Ücret farkları sıfırlandı
Türkiye'de Cumhurbaşkanı Recep Tayyip Erdoğan ve Bakan Mehmet Şimşek'in ekonomi politikalarının işçi için büyük bir kıyım olduğunu kaydeden İbrahim Kızılyer, “Öte yandan Erdoğan-Şimşek programının hedefleri doğrultusunda işçilere yönelik baskılar zirveye çıkarken, bu baskılar sahaya “İşler iyi değil, ihracat azaldı” gibi söylemlerle yansıyor. Kısacası patronlar; psikolojik bir üstünlük kurup, işçilere aba altında sopa gösterip, 2024’te olduğu gibi 2025’in temmuzunu da kazasız belasız atlatmayı başardılar. Diğer yandan hayat pahalılığının arttığı, yoksulluğun derinleştiği, fabrikalardaki çalışma şartlarının da kötüleştiği ve ara zammın talep edildiği benzer dönemlerde işçilerin başvurduğu yöntemlerden biri, işlerinden ayrılıp, ücretin ve çalışma koşullarının görece daha iyi olduğu başka fabrikalarda çalışmaktı. Ve bu dönemler fabrikalar arasındaki ‘git-gel’lerin en fazla olduğu dönemlerdi. Fakat orta vadeli programın hedefleri doğrultusunda ücretler iyice baskılandığı için bu dönem işçilerin görece daha iyi diyebileceği bir fabrika da kalmadı ve bu “kaçışlar” bu dönem iyice durağanlaştı. Neredeyse tüm sektörlerde aynı kategorideki fabrikalar arasında ücret farkları sıfırlandı” dedi.

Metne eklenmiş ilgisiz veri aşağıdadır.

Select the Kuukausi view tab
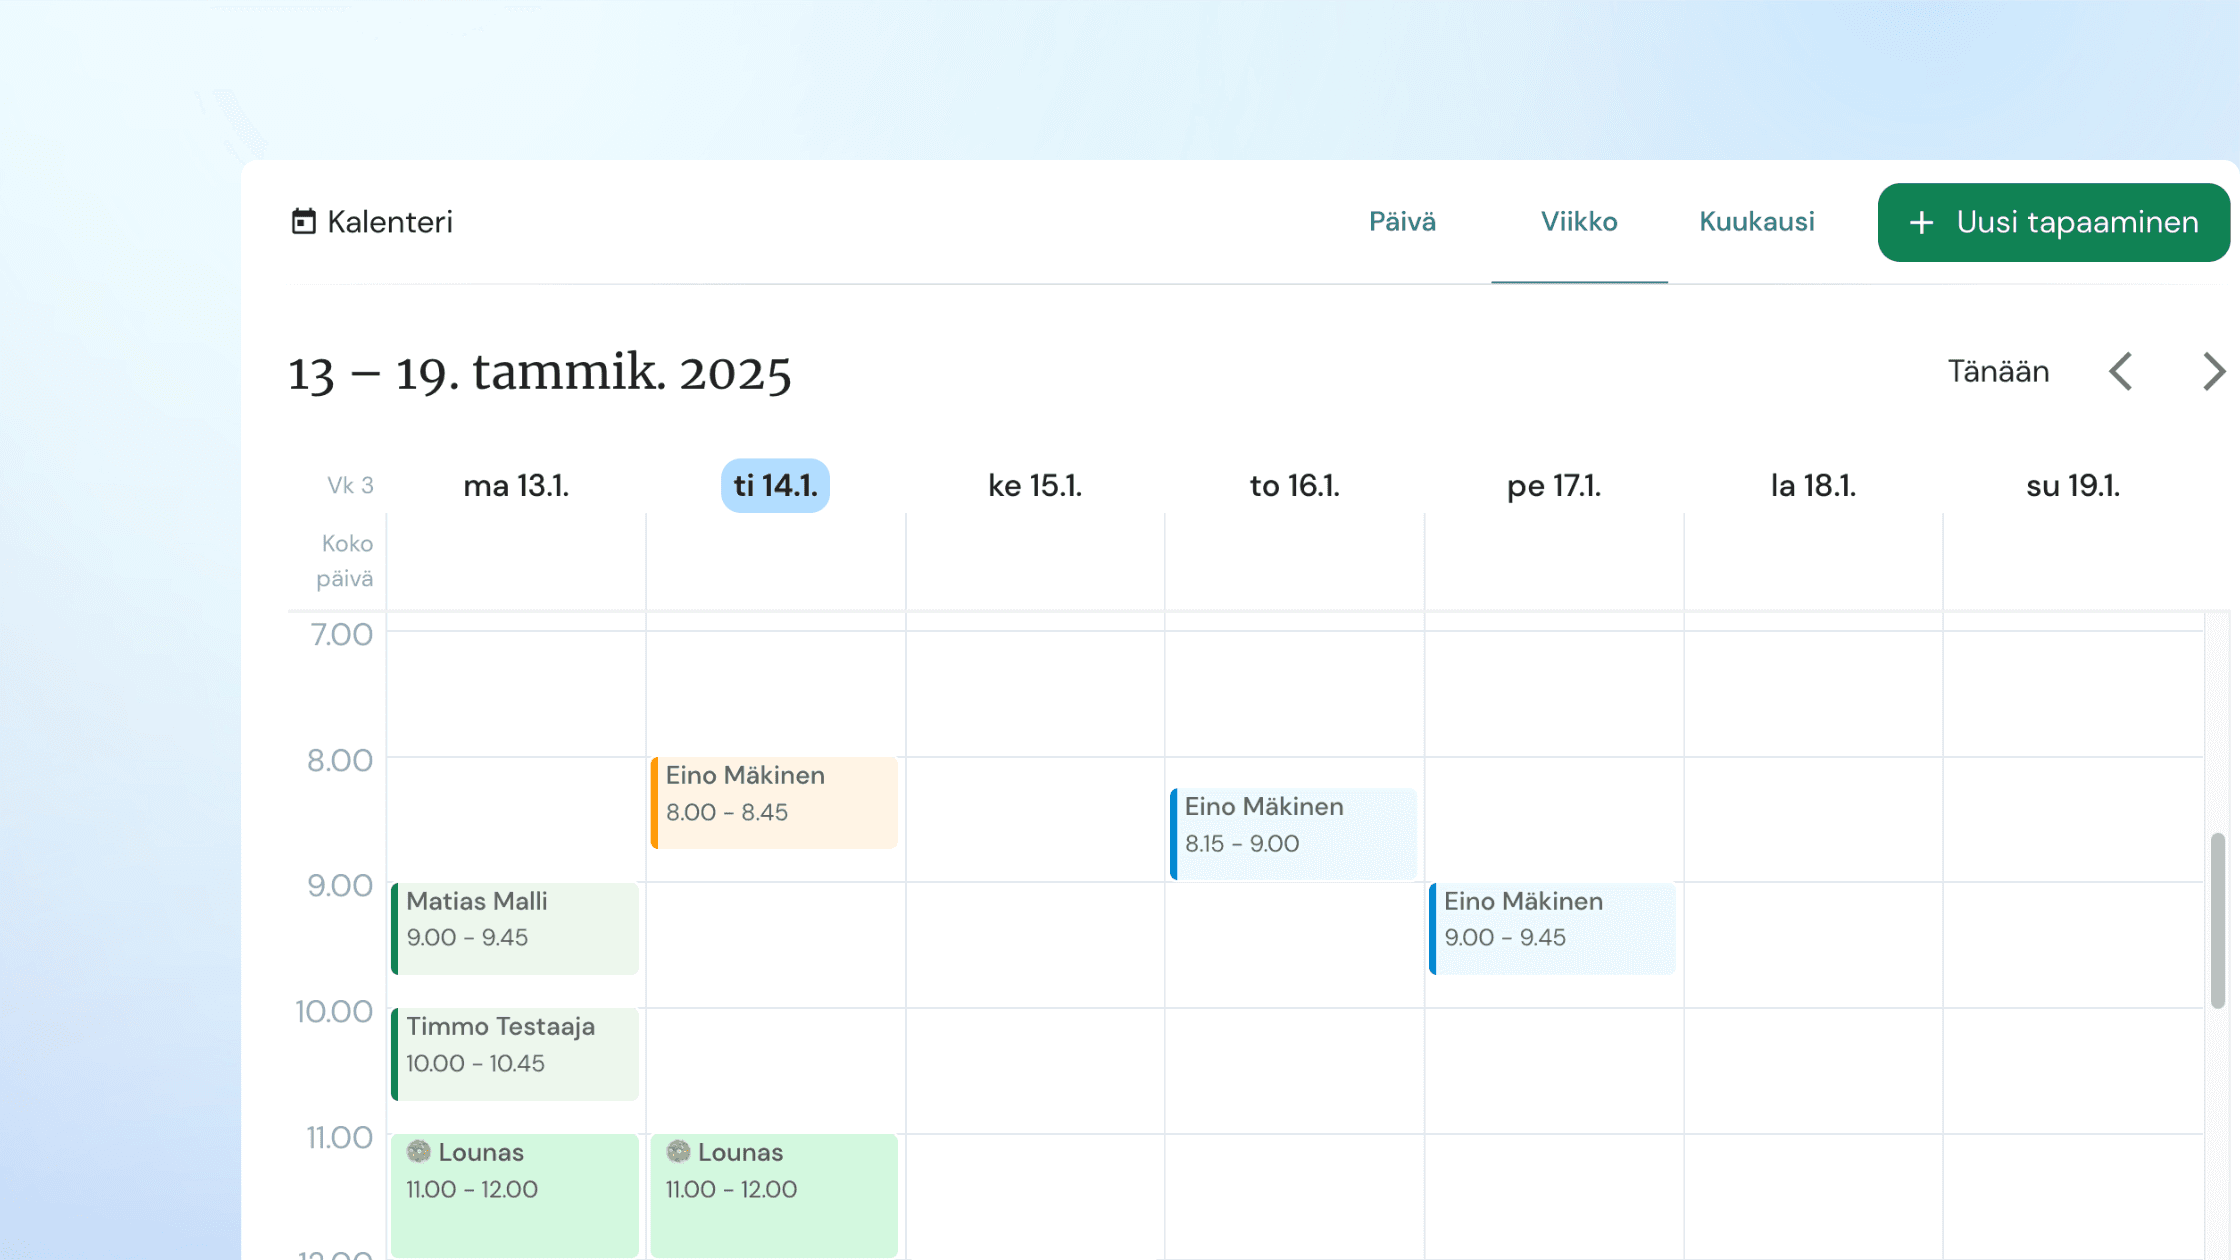Image resolution: width=2240 pixels, height=1260 pixels. (1754, 220)
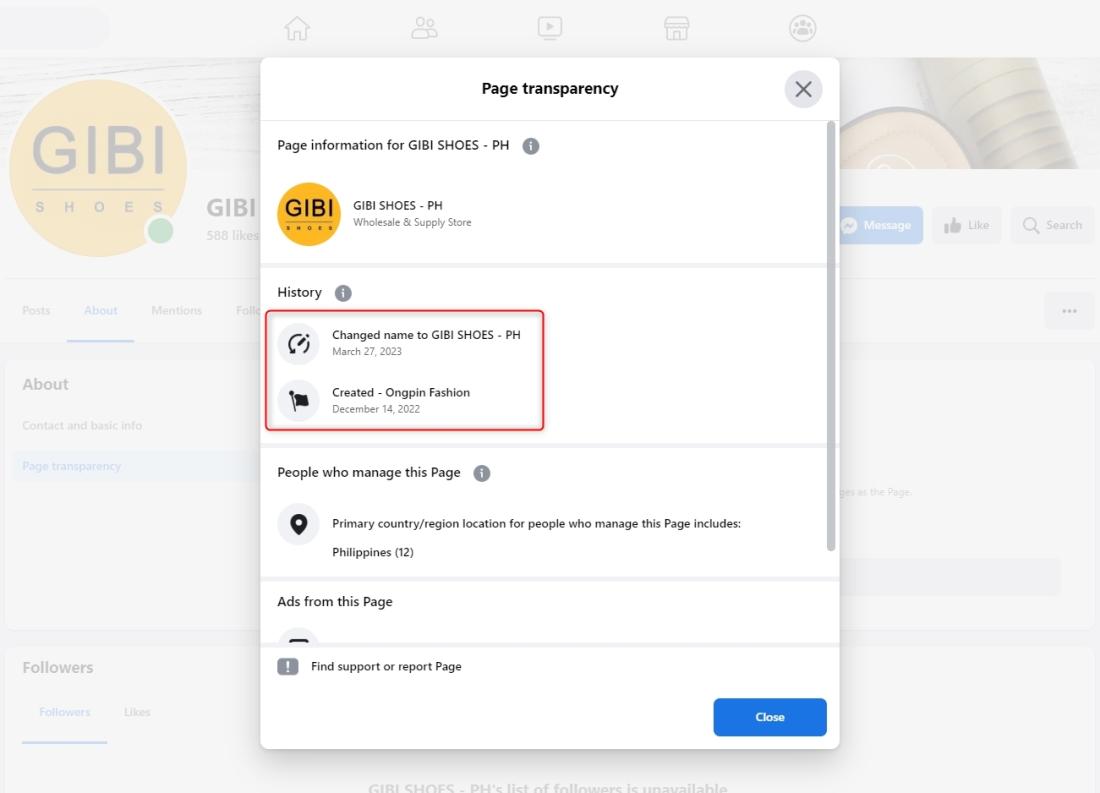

Tekstil sektörü can çekişiyor
En çok tekstil sektöründe sıkıntılar yaşadığını ve diğer sektörlerde de benzer sıkıntılar olduğunu da kaydeden Kızılyer, “Başta tekstil olmak üzere bazı tedarikçi firmalarda işlerin daralması işsizlik kaygısını artırırken; genel olarak gıda, metal, petrokimya, ambalaj, cam sanayisini içine alan işletmeler gece gündüz demeden fazla mesailerle üretimini sürdürüyor. İşçiler fazla mesailerle; günübirlik ek işlerle idare etmeye çalışıyorlar. “Temmuzda zam verecekler mi” sorusunu sormayı bırakan işçilerin, eylül ayından itibaren “2026’daki asgari ücret ne kadar olacak” sorusunu soracaklarına eminiz” şeklinde konuştu.